Salah satu hal yang dibahas dalam buku ini adalah tentang menikah. Mengapa? Tren di dunia saat ini, millenial banyak yang tidak berminat untuk menikah. Di buku Millenials Kill Everything, Pak Siwo dan tim memaparkan hasil penelitian yang mereka dapatkan tentang kecenderungan ini. Menariknya, di acara ini, seseorang berusia 36 tahun mengaku memang tidak tertarik untuk menikah.
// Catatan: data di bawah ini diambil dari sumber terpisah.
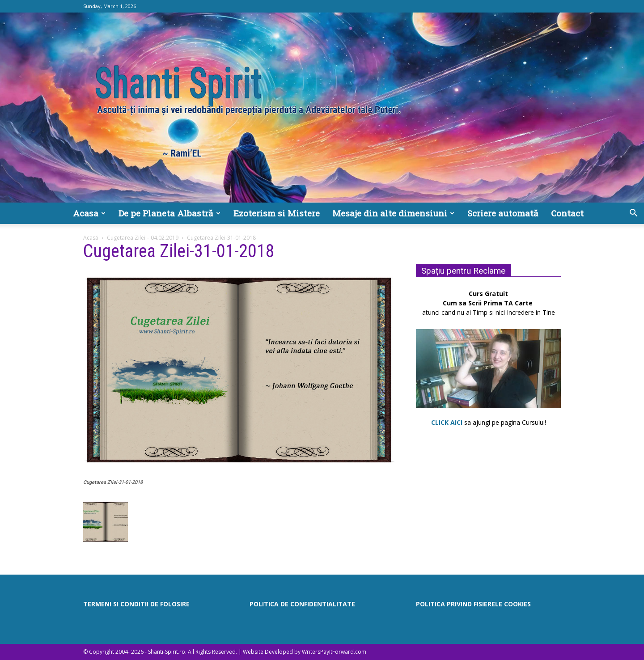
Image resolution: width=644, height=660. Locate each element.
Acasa (89, 213)
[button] (633, 214)
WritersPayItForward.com (334, 652)
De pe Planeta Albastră (169, 213)
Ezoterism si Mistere (276, 213)
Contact (567, 213)
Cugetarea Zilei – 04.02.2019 (143, 237)
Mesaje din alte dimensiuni (393, 213)
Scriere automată (503, 213)
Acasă (91, 237)
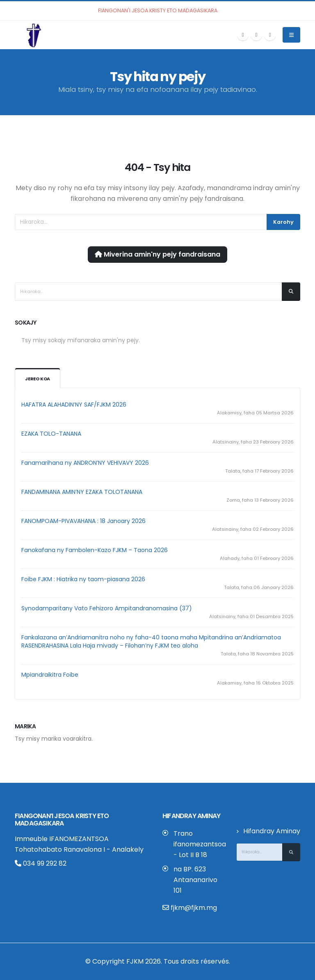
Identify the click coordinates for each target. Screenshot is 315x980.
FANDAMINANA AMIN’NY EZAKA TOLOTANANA (82, 492)
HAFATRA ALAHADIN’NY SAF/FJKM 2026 (74, 405)
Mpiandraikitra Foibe (50, 675)
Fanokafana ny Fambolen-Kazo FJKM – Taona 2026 (94, 550)
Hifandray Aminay (272, 831)
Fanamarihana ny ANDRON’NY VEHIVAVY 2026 (85, 463)
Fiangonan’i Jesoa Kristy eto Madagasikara (62, 819)
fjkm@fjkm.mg (194, 907)
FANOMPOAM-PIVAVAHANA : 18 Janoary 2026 (83, 521)
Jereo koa (38, 379)
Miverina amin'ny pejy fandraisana (158, 254)
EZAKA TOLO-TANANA (51, 434)
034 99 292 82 (41, 863)
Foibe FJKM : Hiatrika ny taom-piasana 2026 (83, 579)
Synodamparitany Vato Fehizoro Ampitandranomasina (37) (107, 608)
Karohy (283, 222)
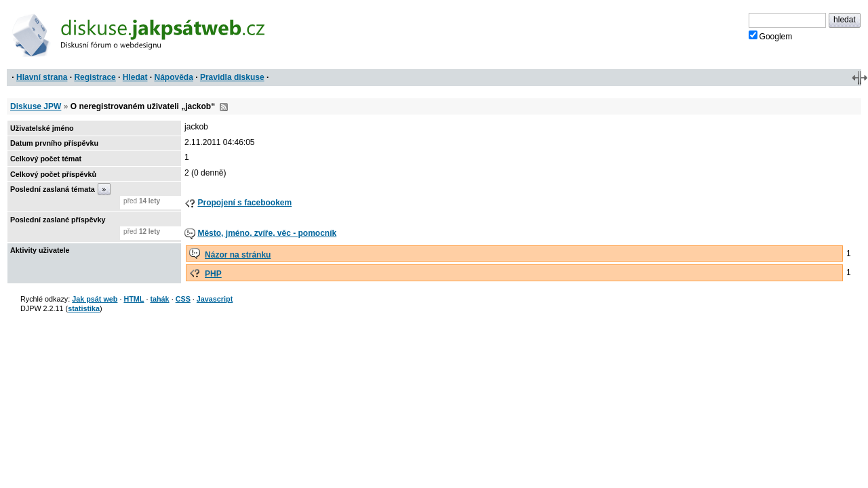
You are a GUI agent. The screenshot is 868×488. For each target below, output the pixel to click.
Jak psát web (94, 299)
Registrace (94, 77)
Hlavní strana (41, 77)
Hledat (135, 77)
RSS (224, 107)
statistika (83, 308)
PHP (213, 274)
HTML (134, 299)
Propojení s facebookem (244, 203)
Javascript (214, 299)
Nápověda (174, 77)
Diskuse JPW (35, 106)
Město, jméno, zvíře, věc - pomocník (267, 233)
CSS (183, 299)
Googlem (770, 36)
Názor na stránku (237, 255)
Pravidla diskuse (232, 77)
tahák (159, 299)
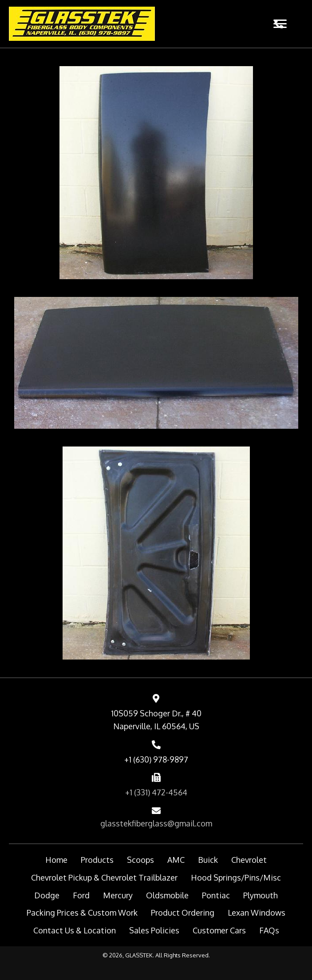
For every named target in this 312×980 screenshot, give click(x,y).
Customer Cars (219, 930)
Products (97, 860)
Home (56, 860)
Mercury (118, 895)
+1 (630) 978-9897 (156, 759)
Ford (81, 895)
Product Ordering (182, 913)
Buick (208, 860)
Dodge (47, 895)
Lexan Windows (257, 913)
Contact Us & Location (75, 930)
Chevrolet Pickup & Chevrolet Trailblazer (104, 877)
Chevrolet (249, 860)
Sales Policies (154, 930)
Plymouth (261, 895)
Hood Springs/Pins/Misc (236, 877)
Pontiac (216, 895)
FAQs (269, 930)
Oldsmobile (167, 895)
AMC (176, 860)
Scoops (140, 860)
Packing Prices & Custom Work (82, 913)
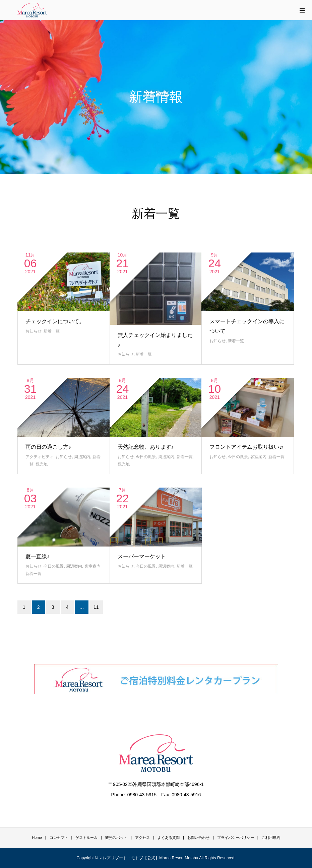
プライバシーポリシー (235, 838)
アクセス (142, 838)
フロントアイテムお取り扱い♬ (246, 447)
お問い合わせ (198, 838)
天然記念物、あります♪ (146, 447)
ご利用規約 (271, 838)
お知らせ (33, 331)
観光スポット (116, 838)
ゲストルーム (86, 838)
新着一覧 (52, 331)
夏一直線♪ (37, 556)
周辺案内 (82, 457)
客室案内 (258, 457)
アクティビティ (39, 457)
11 (96, 607)
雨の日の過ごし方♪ (48, 447)
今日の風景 (146, 457)
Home (36, 838)
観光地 (41, 464)
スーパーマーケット (142, 556)
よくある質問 (169, 838)
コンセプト (59, 838)
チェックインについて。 (55, 321)
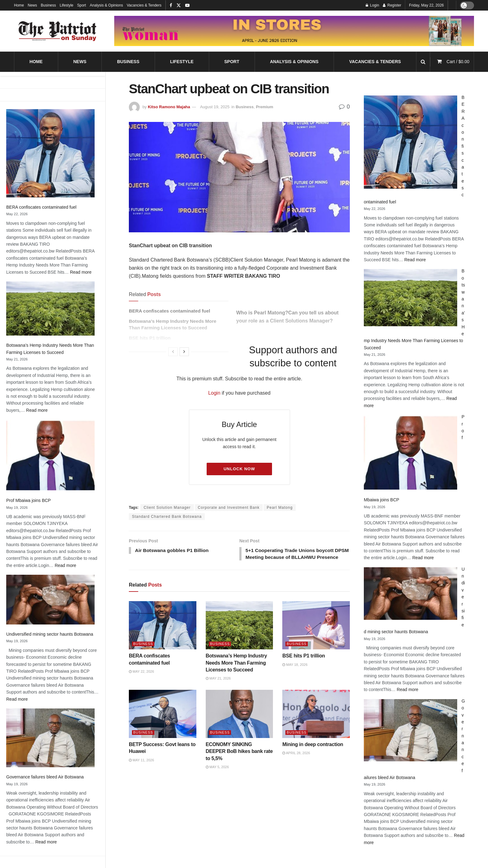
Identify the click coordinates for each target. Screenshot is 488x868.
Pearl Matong (280, 507)
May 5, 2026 (217, 775)
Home (19, 5)
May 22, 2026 (141, 679)
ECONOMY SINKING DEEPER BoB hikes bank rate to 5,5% (239, 759)
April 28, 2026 (296, 761)
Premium (264, 107)
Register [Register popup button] (392, 5)
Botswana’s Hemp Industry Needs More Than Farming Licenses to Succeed (236, 671)
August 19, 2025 (215, 107)
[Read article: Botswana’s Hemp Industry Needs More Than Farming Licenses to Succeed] (239, 633)
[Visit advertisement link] (294, 31)
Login (214, 393)
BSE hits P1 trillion (304, 663)
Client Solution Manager (167, 507)
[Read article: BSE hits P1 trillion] (316, 633)
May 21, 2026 (218, 686)
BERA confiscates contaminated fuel (41, 207)
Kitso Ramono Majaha (169, 107)
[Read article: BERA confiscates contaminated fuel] (163, 633)
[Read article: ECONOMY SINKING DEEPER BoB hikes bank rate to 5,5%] (239, 721)
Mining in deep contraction (313, 752)
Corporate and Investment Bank (229, 507)
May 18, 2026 (295, 672)
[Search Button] (423, 62)
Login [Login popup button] (372, 5)
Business (48, 5)
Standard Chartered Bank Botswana (167, 517)
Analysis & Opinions (106, 5)
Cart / (458, 61)
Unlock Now (239, 469)
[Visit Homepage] (58, 31)
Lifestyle (66, 5)
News (32, 5)
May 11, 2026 (141, 768)
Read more (81, 272)
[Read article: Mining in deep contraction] (316, 721)
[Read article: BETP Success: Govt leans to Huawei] (163, 721)
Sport (82, 5)
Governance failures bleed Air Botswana (45, 777)
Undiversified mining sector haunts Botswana (50, 634)
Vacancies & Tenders (144, 5)
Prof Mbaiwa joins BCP (28, 500)
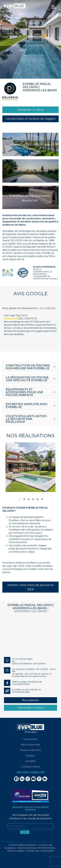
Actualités (30, 761)
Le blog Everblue (30, 767)
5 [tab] (38, 499)
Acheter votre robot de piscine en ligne (30, 587)
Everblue (30, 755)
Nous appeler (30, 700)
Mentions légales (16, 850)
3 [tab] (37, 341)
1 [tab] (27, 341)
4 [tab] (33, 499)
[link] (30, 110)
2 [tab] (32, 341)
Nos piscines (30, 739)
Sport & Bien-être (30, 744)
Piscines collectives (30, 750)
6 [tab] (42, 499)
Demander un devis (30, 708)
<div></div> (30, 635)
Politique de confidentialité (40, 850)
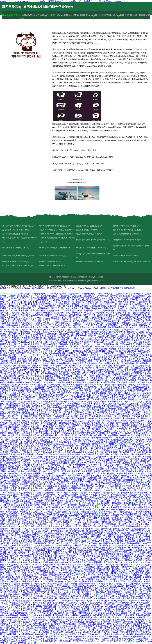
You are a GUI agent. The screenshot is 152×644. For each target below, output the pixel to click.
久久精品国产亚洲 (75, 539)
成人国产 (40, 465)
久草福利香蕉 (102, 296)
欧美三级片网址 (124, 458)
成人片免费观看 (114, 507)
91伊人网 (4, 602)
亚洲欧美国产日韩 (71, 410)
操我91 (68, 420)
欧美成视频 (98, 446)
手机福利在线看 (139, 454)
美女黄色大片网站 (141, 524)
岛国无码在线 (28, 395)
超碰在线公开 (39, 550)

Bayangan akan keribetan untuk tinggal dalam satu rumah dengan orang lain. Belum lagi, banyak orang di sekelilingnya yang kehidupan rumah tangganya tidak harmonis. Kemudian bayangan betapa mahalnya membesarkan seorang anak juga menghantuinya dan membuatnya masih berfikir untuk menikah.

Menurutku ya, ini adalah bukti dari kekokohan ide dari buku Millenials Kill Everything. Di awal, aku menyangkal bahwa menikah menjadi hal yang dibunuh oleh millenial. Kampanye menikah muda sedang gencar-gencarnya dilakukan di media sosial, lho. Belum lagi yang poligami. Rasanya kok malah menikah itu menjadi tren di kalangan millenial. Namun, setelah mendengar pengakuan dari seorang peserta yang tidak tertarik dengan pernikahan itu, aku jadi punya pandangan lain.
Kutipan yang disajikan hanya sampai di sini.